Надо было только вовремя смотреть на светофор, чтобы не проехать на чужой «зеленый» — свой «красный свет». Жизнь наполнилась гулом постоянно срабатывающей сигнализации: внимание — «желтый свет», стоп — «красный свет». Уходить надо было раньше и на большой скорости — все, что делалось Прицелом далее, было на грани «просчитанного риска».

Будь сам собой, не то тебя «примут» за другого. Преступление совершается только тогда, когда оно попадает в разряд целесообразного поведения — но выгодная для человека деятельность неискоренима. Совершенное преступление должно быть обнаружено. Его нужно выделить из множества некриминальных состояний, а это далеко не просто. Решение этого вопроса отдается на волю свидетелей или осведомителей — мы же живем не на острове.

Вокруг Прицела методично, последовательно начали «выкашивать поляну» — продавать проблемы людям, его окружающим. Среда, в которой он до этого процветал, стала враждебной — самый лучший враг оказался бывшим другом.

Как поступать с подозреваемым, попавшим в зону неопределенности обвинения — дело юристов и общества. Юристов и общества! Прицела судили не судьи, а обычные, затюканные бытовыми неудобствами обыватели, работающие судьями.

Честный человек — по христианской морали — тот, кто уважает собственность и богатство другого, а не тот, кто уважает бедность и не обижает неимущего. Честность сегодня — это оценка обществом наших поступков, это мораль толпы. Достоинство — наша собственная самооценка: соотношение того, чего мы хотели и того, что из этого получилось. Государству выгодно заставлять нас быть честными гражданами, а не достойными людьми, требующими достойного отношения к себе.

— Вдумайся и осмотрись — кто тебя окружает? — пытался успокоить себя Прицел.

Эту подмену моральных критериев надо почувствовать, пережив необоснованное обвинение. Государство манипулирует толпой обывателей, которые, исходя из собственной морали, решают, как должен жить инвалид без ног, и что у него должно стоять в квартире!

Представьте, какая это радость — быть обвиняемым, да еще и в розыске? Вы идете по улице. Менты в серой форме. Мятая толпа ментов. Тычут в грудь дубинкой. «Регистрация есть?» «Где регистрация?» «Билет есть? Когда приехал?» «Что здесь делаешь?» «Где штамп о прописке?» Облавы на иногородних, на призывников, на кого угодно. Шмон. «К стене! Руки за голову!» «Ложись, сука!» — полная программа унижений. Повод: благополучие! Благополучный гражданин — значит дичь. Можно укусить — вдруг откушу? Но выгодно отличаться морщинками вокруг глаз и хорошо поставленным командным голосом.

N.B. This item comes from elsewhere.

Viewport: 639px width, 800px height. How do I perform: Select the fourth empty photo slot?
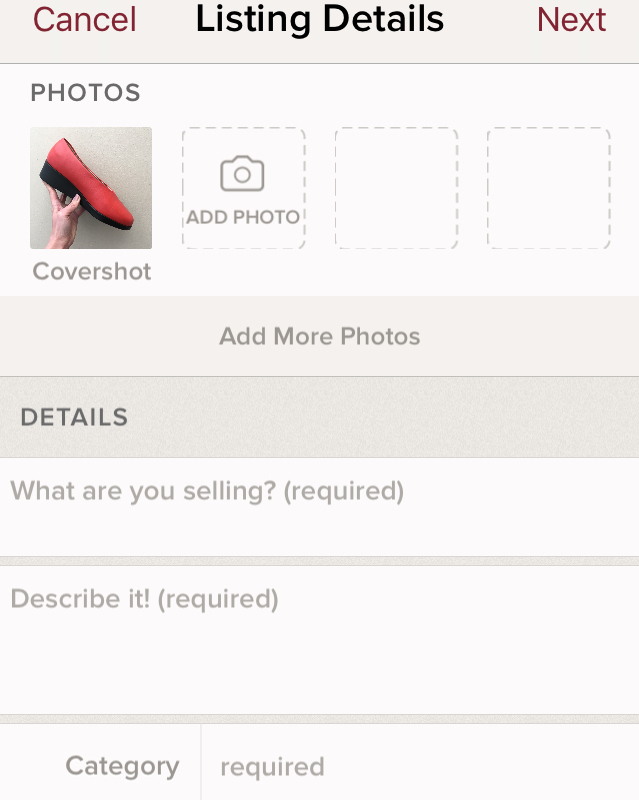point(548,188)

Гражданин должен быть пожилым, потертым, потрескавшимся, морщинистым, стариком инвалидом или ребенком. Тогда он благонадежен. Тогда на нем не задерживаются глаза работников правоохранительных органов. Для государства было бы удобно, если бы все граждане были стариками и функциональными инвалидами, но так, чтобы у одного остались руки — на станке работать, у другого глаза — зачитывать нужные государству тексты, у следующей категории были бы только ноги — бежать по поручениям чиновников.

— Что я сделал не так? — сидя на бесконечных допросах, спрашивал себя Прицел.

— А что я сделал, чтобы этого не было? — спрашивал он себя позже.

Ответ Прицел нашел, и кроме себя никого не винил — пока, слава богу, самостоятельный человек. Многие тогда поспешили от покойника к наследнику, Прицел же продолжал еще короткое время служить трупу.

Хочется, чтобы всё по уму было? Желаешь создать территорию разума — займись собой! — так решил он для себя тогда, когда в очередной раз, словно кукушка из поломанных часов, выпал из жизни.

Обыски, подписка о невыезде, федеральный розыск — жизнь приучила Прицела к неопределенности: одни воспринимают ее как каприз погоды — признание того, что уже реально случилось, другие — как предмет прогнозов и ожиданий. Не имея возможности изменить обстоятельства, Прицелу приходилось менять саму ситуацию и выигрывать.

Мы-то знаем, чего это стоит: порой, пока враги, анализируя обстоятельства и провоцируя наши семейные проблемы, рисуют на своих картах стрелки будущих атак на наши жизненные позиции, мы вручную (порой — одними лопатами) меняем за ночь весь ландшафт, ломая их планы и проекты.

Чтобы победить завтра — приходиться выживать сегодня, находя оптимальные компромиссы в коридоре противоречивых ограничений.

Чтобы быть мертвым — не обязательно умирать.

Одна из стайки кормящихся на помойке птичек заметила хищника и подала сигнал тревоги, привлекая к себе внимание «сельского французского кота». Она могла просто улететь прочь, не предостерегая остальных. Но при этом она рисковала оказаться предоставленной самой себе, а не быть частью относительно анонимной стайки.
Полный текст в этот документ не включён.